Objectives —
(a) In the PyMC3 reinforcement learning post, what value does the code set for the number of subjects?
(b) Pick up the PyMC3 reinforcement learning post after its last line of code and keep writing it.

Given passage —
☆ ☆ ☆ ☆ ☆ ☆ ☆
Modeling reinforcement learning of human participant using PyMC3

Thanks for the help so far with this model!

I am fitting a reinforcement learning model to human behavior in a hierarchical learning task. The model selects actions based on action values (Q-values), which are calculated from trial-by-trial reward prediction errors (RPEs) based on action feedback.

The data can be found here.

import pymc3 as pm
import theano
import theano.tensor as T

import matplotlib.pyplot as plt
import pandas as pd
import numpy as np


# Sampling
n_samples = 100
n_tune = 50
n_cores = 1
n_chains = 1

# Get data
n_seasons, n_TS, n_aliens, n_actions = 3, 3, 4, 3
n_trials, n_subj = 440, 31
alien_initial_Q = 0.12
seasons = T.as_tensor_variable(pd.read_csv("seasons.csv"))  # stimulus part 1
aliens = T.as_tensor_variable(pd.read_csv("aliens.csv"))  # stimulus part 2
actions = T.as_tensor_variable(pd.read_csv("actions.csv"))  # participants' selected actions
rewards = T.as_tensor_variable(pd.read_csv("rewards.csv"))  # participants' received rewards

trials, subj = np.meshgrid(range(n_trials), range(n_subj))
☆ ☆ ☆ ☆ ☆ ☆ ☆
Provided data —

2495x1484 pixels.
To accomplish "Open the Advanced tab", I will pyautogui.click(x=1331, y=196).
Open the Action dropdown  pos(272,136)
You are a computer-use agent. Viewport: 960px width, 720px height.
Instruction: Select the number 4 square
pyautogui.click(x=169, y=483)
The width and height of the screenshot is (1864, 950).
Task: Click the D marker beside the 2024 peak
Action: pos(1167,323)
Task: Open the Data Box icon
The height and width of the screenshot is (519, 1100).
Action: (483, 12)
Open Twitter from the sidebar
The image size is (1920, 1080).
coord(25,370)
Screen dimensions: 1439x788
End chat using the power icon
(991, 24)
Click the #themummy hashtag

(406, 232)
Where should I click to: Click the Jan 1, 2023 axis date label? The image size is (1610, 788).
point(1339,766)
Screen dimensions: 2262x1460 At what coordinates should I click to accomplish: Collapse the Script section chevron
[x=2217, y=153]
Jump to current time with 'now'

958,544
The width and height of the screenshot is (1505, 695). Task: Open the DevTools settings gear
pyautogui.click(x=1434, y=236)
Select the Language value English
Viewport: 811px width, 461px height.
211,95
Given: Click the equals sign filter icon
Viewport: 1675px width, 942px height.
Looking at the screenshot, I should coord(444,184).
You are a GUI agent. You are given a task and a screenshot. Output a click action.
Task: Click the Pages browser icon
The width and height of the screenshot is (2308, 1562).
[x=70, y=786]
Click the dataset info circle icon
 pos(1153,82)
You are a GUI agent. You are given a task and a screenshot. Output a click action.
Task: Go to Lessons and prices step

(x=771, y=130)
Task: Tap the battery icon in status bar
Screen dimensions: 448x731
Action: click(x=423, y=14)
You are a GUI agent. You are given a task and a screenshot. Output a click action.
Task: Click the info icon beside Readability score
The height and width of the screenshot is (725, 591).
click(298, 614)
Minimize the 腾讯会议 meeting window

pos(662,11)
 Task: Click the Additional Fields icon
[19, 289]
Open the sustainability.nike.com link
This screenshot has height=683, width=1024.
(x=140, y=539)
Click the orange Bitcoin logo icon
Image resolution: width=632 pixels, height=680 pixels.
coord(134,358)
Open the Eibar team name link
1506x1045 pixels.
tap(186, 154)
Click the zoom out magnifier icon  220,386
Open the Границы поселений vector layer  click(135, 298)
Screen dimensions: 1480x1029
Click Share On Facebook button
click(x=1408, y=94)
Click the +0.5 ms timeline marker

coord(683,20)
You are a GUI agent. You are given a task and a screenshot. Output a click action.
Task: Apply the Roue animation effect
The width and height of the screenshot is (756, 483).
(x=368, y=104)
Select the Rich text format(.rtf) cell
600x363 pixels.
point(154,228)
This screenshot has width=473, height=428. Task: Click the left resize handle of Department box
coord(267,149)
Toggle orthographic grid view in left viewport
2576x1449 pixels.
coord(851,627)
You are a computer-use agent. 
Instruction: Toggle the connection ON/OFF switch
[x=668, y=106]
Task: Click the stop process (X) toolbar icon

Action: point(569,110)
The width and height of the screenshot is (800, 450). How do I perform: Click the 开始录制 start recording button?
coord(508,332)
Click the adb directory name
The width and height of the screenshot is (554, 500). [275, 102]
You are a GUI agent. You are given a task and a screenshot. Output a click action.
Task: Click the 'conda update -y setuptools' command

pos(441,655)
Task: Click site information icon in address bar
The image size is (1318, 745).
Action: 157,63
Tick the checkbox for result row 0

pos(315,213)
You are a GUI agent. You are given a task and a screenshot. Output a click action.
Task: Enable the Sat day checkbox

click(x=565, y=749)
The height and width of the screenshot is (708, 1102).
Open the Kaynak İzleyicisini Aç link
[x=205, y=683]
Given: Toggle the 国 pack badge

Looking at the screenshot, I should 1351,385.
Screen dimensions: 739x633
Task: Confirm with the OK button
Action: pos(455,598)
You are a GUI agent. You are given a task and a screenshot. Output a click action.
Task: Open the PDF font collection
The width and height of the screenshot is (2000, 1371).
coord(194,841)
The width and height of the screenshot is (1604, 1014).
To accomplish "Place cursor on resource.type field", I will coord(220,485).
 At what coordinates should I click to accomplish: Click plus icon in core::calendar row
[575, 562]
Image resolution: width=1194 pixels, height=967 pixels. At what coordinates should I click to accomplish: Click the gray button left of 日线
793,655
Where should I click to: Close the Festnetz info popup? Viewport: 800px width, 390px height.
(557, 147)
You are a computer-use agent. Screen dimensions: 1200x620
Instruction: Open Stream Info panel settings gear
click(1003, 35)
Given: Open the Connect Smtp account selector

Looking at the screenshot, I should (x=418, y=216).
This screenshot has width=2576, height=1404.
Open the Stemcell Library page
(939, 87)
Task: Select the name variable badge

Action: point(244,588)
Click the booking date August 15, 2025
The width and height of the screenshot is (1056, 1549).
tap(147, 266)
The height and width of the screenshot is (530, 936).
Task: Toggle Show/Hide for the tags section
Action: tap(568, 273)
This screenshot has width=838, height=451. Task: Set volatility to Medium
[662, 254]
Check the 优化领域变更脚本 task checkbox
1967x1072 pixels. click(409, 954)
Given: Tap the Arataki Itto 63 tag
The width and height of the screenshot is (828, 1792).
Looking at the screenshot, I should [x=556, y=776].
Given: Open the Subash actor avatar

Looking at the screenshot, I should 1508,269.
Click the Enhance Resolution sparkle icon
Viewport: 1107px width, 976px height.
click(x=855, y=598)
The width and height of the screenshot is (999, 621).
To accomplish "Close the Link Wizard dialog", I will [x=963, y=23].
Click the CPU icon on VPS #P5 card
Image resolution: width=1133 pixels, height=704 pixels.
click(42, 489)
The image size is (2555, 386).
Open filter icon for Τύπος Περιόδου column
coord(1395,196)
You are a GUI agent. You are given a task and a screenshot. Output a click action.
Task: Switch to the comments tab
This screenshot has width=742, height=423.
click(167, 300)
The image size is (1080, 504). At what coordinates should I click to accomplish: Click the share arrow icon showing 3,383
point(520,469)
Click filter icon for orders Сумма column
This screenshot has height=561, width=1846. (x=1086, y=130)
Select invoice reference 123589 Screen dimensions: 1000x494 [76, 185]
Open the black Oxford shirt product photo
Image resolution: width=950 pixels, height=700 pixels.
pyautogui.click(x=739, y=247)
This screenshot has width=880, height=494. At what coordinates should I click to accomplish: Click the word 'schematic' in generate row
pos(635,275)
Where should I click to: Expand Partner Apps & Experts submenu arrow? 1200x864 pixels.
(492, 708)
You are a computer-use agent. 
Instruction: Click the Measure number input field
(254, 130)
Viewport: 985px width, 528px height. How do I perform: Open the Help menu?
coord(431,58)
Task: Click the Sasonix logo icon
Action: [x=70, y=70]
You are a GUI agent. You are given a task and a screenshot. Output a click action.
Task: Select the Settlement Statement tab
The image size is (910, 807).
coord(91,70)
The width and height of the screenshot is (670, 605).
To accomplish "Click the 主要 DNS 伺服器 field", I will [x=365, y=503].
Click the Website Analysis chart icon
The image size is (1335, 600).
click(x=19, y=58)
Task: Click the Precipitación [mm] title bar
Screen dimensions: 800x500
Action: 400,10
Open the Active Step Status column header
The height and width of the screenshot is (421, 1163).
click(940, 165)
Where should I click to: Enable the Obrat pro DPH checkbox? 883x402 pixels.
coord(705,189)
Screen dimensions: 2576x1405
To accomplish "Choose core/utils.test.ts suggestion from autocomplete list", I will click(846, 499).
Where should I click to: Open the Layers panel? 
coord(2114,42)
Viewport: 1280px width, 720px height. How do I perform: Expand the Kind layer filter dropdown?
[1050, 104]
☆ ☆ ☆ ☆ ☆ ☆ ☆
Task-by-task answers —
(a) 31

(b)
trials = T.as_tensor_variable(trials.T)
subj = T.as_tensor_variable(subj.T)

# Fit model
with pm.Model() as model:

    # RL parameters: softmax temperature beta; learning rate alpha; Q-value forgetting
    beta_mu = pm.Uniform('beta_mu', lower=0, upper=5, testval=1.25)
    beta_sd = pm.Uniform('beta_sd', lower=0, upper=5, testval=0.1)
    beta_matt = pm.Normal('beta_matt', mu=0, sd=1, shape=n_subj, testval=np.random.choice([-0.1, 0, 0.1], n_subj))
    beta = pm.Deterministic('beta', beta_mu + beta_sd * beta_matt)

    alpha_mu = pm.Uniform('alpha_mu', lower=0, upper=1, testval=0.15)
    alpha_sd = pm.Uniform('alpha_sd', lower=0, upper=1, testval=0.05)
    alpha_matt = pm.Normal('alpha_matt', mu=0, sd=1, shape=n_subj, testval=np.random.choice([-1, 0, 1], n_subj))
    alpha = pm.Deterministic('alpha', alpha_mu + alpha_sd * alpha_matt)

    forget_mu = pm.Uniform('forget_mu', lower=0, upper=1, testval=0.06)
    forget_sd = pm.Uniform('forget_sd', lower=0, upper=1, testval=0.03)
    forget_matt = pm.Normal('forget_matt', mu=0, sd=1, shape=n_subj, testval=np.random.choice([-1, 0, 1], n_subj))
    forget = pm.Deterministic('forget', forget_mu + forget_sd * forget_matt)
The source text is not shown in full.